Blackmon shared a number of accomplishments of a united church:
- “Together, my friends, we have already abolished $70 million in medical debt for 50,905 families and we are still going.
- “Together, we have been recognized for leadership in climate justice; together, our anti-racism work is being used globally and translated into German even as I speak.
- “Together, our voting efforts are impactful and are changing the game.
- “And our public witness and voice is sought after in every area where injustice breeds.
“This is good work and this is holy work, but please understand we are not done, we are not well, we have not arrived. There is much work to do.

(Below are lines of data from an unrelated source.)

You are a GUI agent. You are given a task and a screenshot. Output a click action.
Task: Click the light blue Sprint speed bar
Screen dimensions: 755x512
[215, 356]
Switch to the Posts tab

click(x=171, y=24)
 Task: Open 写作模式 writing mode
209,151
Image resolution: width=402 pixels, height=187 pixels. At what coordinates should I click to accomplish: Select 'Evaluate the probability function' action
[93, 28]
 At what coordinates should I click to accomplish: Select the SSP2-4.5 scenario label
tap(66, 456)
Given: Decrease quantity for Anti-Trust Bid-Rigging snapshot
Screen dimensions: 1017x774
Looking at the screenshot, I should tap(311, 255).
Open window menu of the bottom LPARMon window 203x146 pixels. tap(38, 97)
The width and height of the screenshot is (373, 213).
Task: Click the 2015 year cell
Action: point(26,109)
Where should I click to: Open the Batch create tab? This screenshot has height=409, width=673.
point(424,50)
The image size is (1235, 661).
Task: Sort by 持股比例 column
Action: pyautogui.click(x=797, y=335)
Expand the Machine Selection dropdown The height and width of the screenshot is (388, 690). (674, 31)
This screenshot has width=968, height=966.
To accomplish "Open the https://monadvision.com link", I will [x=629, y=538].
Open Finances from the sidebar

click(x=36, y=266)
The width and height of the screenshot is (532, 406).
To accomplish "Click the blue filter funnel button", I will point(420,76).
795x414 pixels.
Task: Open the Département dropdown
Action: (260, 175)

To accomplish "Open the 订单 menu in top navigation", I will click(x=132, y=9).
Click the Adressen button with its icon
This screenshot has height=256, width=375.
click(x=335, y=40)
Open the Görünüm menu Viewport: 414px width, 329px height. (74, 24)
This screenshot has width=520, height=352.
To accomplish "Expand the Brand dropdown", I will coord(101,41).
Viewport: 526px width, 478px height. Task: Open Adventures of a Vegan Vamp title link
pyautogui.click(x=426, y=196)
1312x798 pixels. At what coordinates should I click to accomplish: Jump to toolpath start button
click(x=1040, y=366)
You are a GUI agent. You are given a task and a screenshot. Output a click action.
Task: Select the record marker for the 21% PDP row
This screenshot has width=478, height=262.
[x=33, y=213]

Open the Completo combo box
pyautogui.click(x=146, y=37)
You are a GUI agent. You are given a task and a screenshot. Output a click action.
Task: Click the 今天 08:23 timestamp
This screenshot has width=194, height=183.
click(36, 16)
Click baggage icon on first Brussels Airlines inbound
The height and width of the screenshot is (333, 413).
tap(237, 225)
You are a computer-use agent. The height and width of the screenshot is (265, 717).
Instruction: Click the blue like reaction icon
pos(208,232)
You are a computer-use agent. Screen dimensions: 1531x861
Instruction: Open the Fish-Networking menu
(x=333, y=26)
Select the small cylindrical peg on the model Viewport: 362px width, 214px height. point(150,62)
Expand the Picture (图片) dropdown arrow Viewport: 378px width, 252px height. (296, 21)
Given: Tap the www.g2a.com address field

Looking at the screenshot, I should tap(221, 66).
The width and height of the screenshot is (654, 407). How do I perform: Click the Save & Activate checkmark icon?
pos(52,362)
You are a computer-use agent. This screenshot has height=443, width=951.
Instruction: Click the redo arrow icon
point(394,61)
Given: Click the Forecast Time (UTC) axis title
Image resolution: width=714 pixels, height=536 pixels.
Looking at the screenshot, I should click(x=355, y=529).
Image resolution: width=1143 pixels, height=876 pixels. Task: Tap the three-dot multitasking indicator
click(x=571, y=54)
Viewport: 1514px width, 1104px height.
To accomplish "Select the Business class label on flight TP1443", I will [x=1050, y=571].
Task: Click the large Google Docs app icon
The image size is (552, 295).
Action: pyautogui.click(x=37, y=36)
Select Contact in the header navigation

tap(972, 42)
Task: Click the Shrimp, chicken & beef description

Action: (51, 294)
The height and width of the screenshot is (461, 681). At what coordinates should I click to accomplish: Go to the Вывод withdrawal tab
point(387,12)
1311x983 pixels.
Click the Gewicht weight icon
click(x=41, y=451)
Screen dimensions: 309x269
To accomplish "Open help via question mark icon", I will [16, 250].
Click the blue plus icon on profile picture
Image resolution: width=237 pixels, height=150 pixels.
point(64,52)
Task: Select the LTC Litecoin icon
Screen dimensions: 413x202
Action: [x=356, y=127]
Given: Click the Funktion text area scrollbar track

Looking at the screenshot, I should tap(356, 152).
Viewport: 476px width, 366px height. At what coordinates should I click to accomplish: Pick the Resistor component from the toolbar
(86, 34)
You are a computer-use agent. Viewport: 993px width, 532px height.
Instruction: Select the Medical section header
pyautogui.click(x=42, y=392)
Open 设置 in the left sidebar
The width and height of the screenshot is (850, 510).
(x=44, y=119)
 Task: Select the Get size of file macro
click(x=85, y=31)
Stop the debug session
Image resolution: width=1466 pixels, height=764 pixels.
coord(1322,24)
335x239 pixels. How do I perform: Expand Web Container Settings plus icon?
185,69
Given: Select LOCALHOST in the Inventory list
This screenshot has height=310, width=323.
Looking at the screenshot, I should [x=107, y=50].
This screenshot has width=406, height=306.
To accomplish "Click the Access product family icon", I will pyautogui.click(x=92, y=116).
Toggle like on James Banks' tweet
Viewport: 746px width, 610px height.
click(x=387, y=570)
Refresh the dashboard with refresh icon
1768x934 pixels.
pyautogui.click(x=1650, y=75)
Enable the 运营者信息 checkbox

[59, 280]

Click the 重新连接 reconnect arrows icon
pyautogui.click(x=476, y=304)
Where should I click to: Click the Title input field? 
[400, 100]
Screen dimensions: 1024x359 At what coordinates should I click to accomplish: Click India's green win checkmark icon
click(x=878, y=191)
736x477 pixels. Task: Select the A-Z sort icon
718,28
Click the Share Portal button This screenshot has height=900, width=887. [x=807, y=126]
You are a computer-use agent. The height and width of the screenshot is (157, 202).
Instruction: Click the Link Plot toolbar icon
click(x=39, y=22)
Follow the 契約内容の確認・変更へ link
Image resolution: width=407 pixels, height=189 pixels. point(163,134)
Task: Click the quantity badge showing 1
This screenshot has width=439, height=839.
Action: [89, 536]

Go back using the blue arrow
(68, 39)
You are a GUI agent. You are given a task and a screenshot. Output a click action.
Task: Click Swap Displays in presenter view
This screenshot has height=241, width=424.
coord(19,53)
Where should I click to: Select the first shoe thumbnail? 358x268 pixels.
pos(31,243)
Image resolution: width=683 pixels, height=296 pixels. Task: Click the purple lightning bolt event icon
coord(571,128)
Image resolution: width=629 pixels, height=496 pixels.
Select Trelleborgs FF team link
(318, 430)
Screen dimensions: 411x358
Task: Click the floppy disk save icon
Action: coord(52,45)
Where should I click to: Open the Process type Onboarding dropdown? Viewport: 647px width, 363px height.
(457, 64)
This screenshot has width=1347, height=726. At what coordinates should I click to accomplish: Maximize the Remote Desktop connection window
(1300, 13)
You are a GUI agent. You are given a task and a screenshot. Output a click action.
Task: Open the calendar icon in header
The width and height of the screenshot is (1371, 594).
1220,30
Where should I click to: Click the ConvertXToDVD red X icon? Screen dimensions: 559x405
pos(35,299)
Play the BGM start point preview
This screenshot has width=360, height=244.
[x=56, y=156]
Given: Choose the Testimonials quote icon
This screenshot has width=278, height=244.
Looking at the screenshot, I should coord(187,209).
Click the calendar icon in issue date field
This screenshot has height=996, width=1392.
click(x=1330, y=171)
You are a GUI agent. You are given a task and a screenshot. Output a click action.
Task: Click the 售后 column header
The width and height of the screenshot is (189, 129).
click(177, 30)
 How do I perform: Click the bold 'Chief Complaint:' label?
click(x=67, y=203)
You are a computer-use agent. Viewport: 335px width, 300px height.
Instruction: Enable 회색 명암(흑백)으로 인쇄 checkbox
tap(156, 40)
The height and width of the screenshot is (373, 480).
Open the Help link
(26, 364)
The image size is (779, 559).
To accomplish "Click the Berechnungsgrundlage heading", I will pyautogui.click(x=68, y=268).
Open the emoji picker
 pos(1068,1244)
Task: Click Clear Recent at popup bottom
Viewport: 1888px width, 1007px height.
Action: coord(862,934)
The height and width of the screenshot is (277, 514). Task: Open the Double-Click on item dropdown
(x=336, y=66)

“And yet healing is possible in the “We.’ Love is possible in the ‘We.’ Justice is possible in the ‘We.’
When ‘I’ becomes ‘We’
“My heart’s desire is to continue to serve God and justice in my role as Associate General Minister, giving my best to whatever task is placed before me,” Blackmon said. “My promise to you is to continue asking myself ‘what is God up to’ in every place the United Church of Christ is found. And doing all I can to make certain we show up, to be involved in whatever God is up to, wherever we are found.
“Malcolm X is quoted as saying, ‘Even illness becomes wellness when “I” becomes “we.”’ I covet your permission to continue our work together until the world we imagine becomes a reality. May it be so.”
Delegates will vote Sunday, July 18, on Blackmon’s election.